### INSTRUCTIONS TO FOLLOW
Lay out every line of the items below as a Markdown table with the columns Row and Line, numbering the rows and skipping blank lines. Leave the pictures out of the table.

### LISTED ENTRIES
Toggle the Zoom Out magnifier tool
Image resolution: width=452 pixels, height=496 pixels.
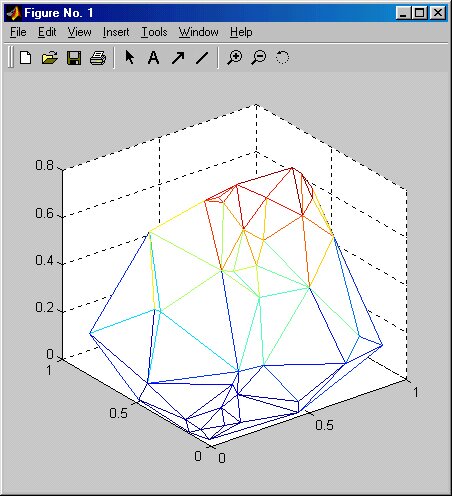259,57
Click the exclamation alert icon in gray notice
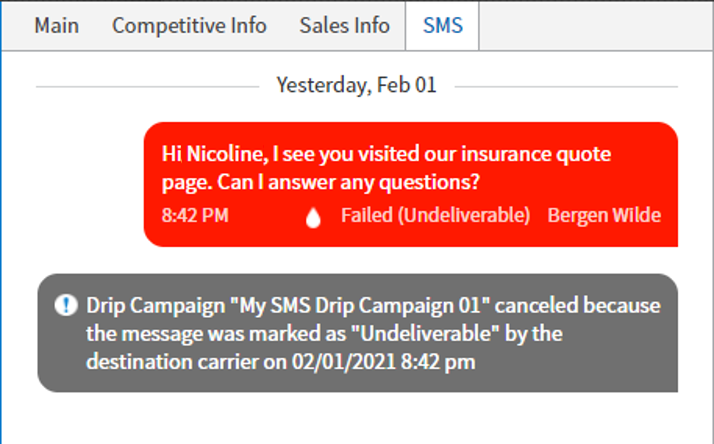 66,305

### SOLUTION TO THIS PROBLEM
| Row | Line |
|---|---|
| 1 | Toggle the Zoom Out magnifier tool |
| 2 | Image resolution: width=452 pixels, height=496 pixels. |
| 3 | 259,57 |
| 4 | Click the exclamation alert icon in gray notice |
| 5 |  66,305 |